Shutter Island | Screen | Pittsburgh | Pittsburgh City Paper

Shutter Island

Dark passageways and loop-de-loop logic bedevil this period thriller

Shutter Island
Men in funny coats: Mark Ruffalo and Leonardo DiCaprio

All aboard for Crazy Island! It's 1954, and on a boat off the coast of Massachusetts is a pair of federal marshals, the seasick Teddy Daniels (Leonardo DiCaprio) and his new partner (Mark Ruffalo). Their destination: Shutter Island, a home for the criminally insane, from which a murderess has gone missing. 

Seems simple enough, but nobody at the facility -- the guards, the patients or the head honcho, Dr. Cawley (Ben Kingsley) -- is very helpful. And when the two Feds get trapped on the island by a hurricane, things go from odd to odder to downright alarming.

Daniels grows increasingly suspicious about what's really going on at the island, but the harder he searches, the more elusive the truth seems. It's as if he has fallen into a real-life jigsaw puzzle, the solution to which is further complicated literally and metaphorically by mazes, dead-ends, cages and psychotropic experiences.

Shutter Island, directed by Martin Scorsese and based on a novel by Dennis Lehane, is certainly entertaining -- at least up to a point: It could have been shorter than its 138 minutes. The actors, who also include Michelle William, Jackie Earle Haley and Max Von Sydow, play the material seriously. And the film displays plenty of craft: interesting camera angles, artful colors (oooh, pretty blood pooling ...) and the sort of meticulous lighting that defines perfectly illuminated murk.

But there's just too much about the film that reads of a cheesy movie made well.
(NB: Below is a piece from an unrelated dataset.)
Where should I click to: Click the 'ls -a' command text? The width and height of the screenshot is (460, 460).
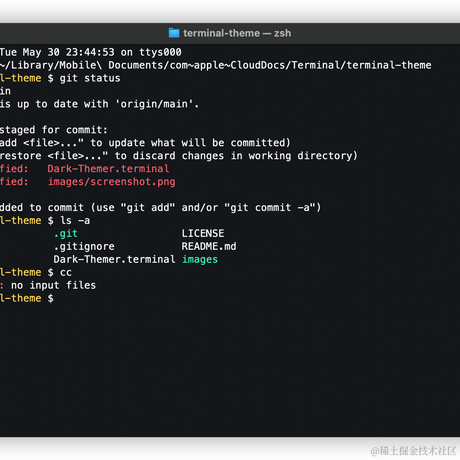click(75, 221)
As with an over-decorated Christmas tree, Scorsese appends every bit of thriller bling -- doors bang open, hallways end in darkness, lightning crashes, electric lights buzz and flicker, cryptic messages are passed. (This island is set in a sea of red herrings.) Obfuscation can be expected from the island's authority figures and the weather. Fire -- both literal and allegorical (oh, that burning passion!) -- is a frequent motif. Also, a lot of things fall from the sky in this film -- tree limbs, rain, ashes, snow, Nazi paperwork -- and if they look better tumbling downward in slow motion, all the better.

Less forgivable is that every bit of drama or sudden thrill is well telegraphed, so seasoned movie-goers won't be the least bit vicariously anxious. (This film employs a lot of frantic cellists and kettle-drummers.) It all leads up to a big reveal that, even if it strikes you as a surprise, doesn't really make much sense. 
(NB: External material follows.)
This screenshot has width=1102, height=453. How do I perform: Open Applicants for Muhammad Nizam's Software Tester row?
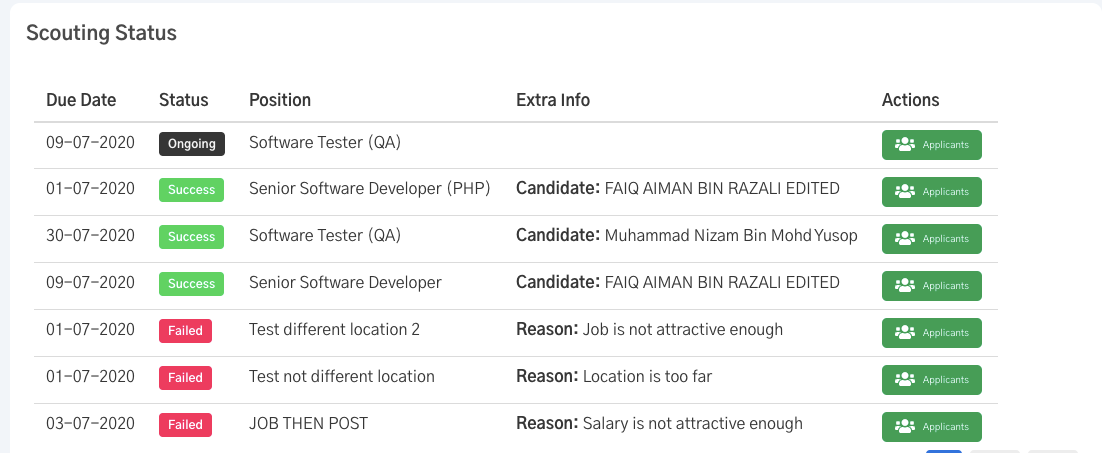[x=931, y=239]
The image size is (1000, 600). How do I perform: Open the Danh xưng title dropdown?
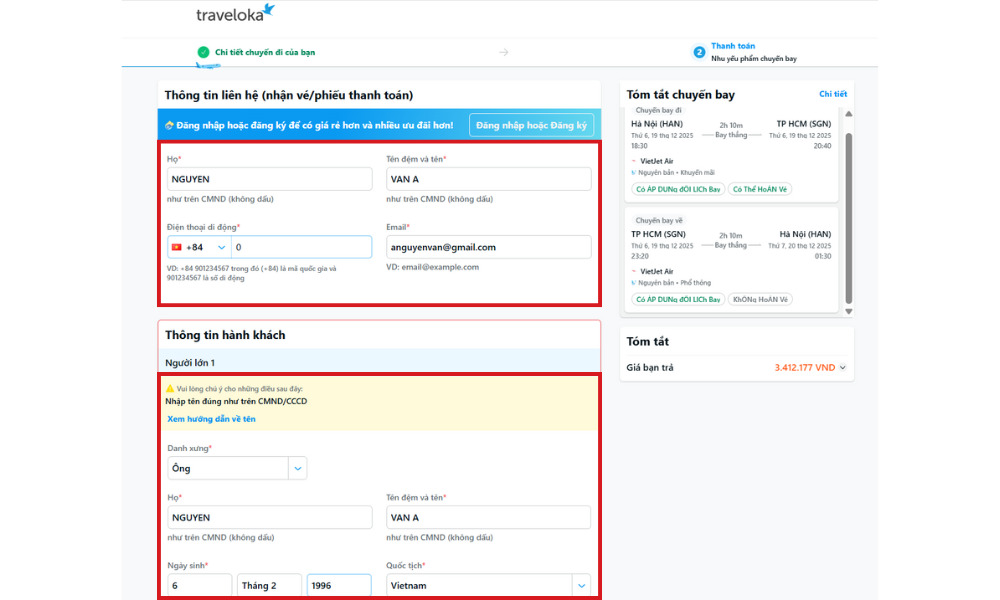[x=297, y=468]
Throughout the film are frequently dropped allusions to bigger topics, such as: the lingering trauma of World War II's atrocities; the urgency for post-war normal; the growing Cold War paranoia infecting the homefront; and landmark shifts in psychiatry and the treatment of mental illness. 
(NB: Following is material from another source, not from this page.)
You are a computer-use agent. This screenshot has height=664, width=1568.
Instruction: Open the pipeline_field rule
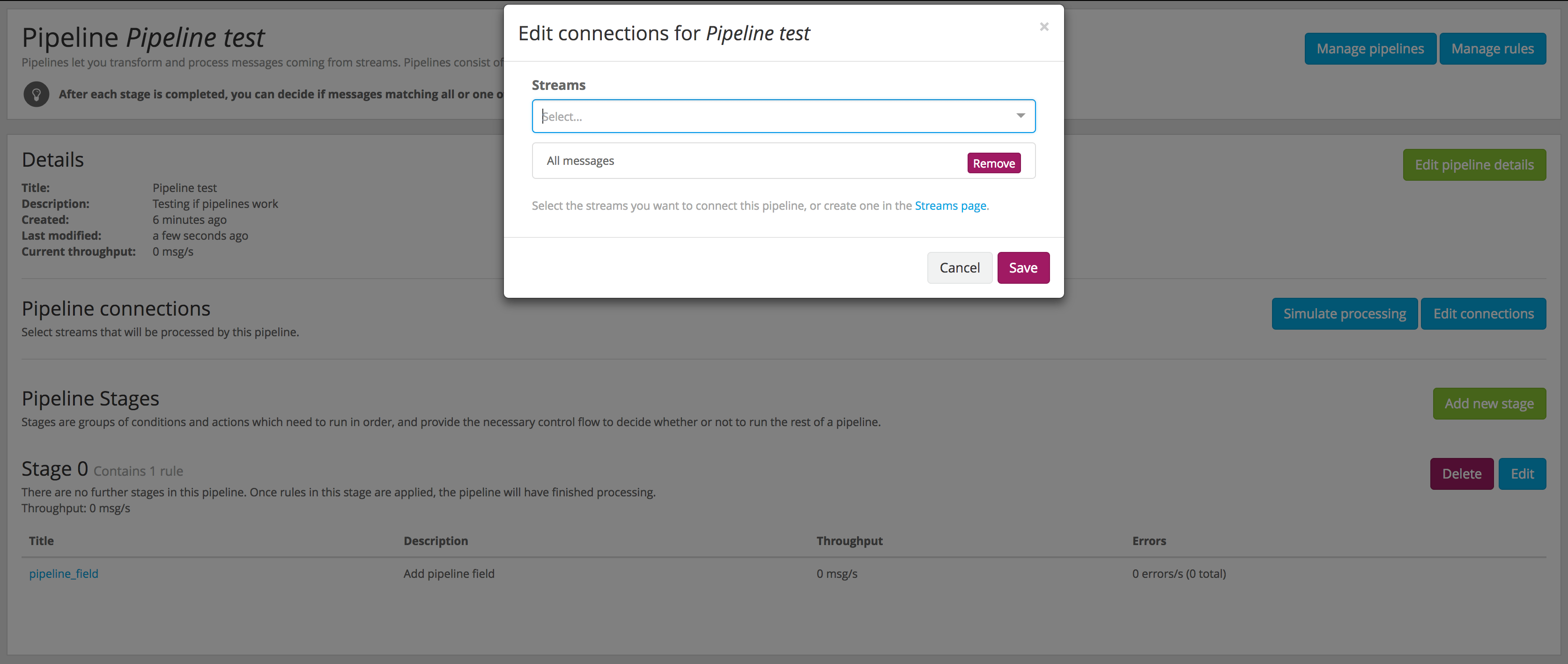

Yet, none of these ideas gels into an instructive broader context. Scorsese stuffs Daniels' pockets with these tensions, but they just fall out willy-nilly. Is Daniels a mid-century everyman irreparably damaged by what his country once asked of him? Is his flag of righteousness just a feeble cover for innate violence? Are we all crazy and faking normal? Or all normal and faking crazy? If a crazy person is telling the truth, how can we know? What if the truth is crazy? Is my head aching for real -- or have I been slipped a mickey? All I know is: If they offer you a trip to an Island of Crazy and there are a lot of cellos sawing away, don't get on the boat.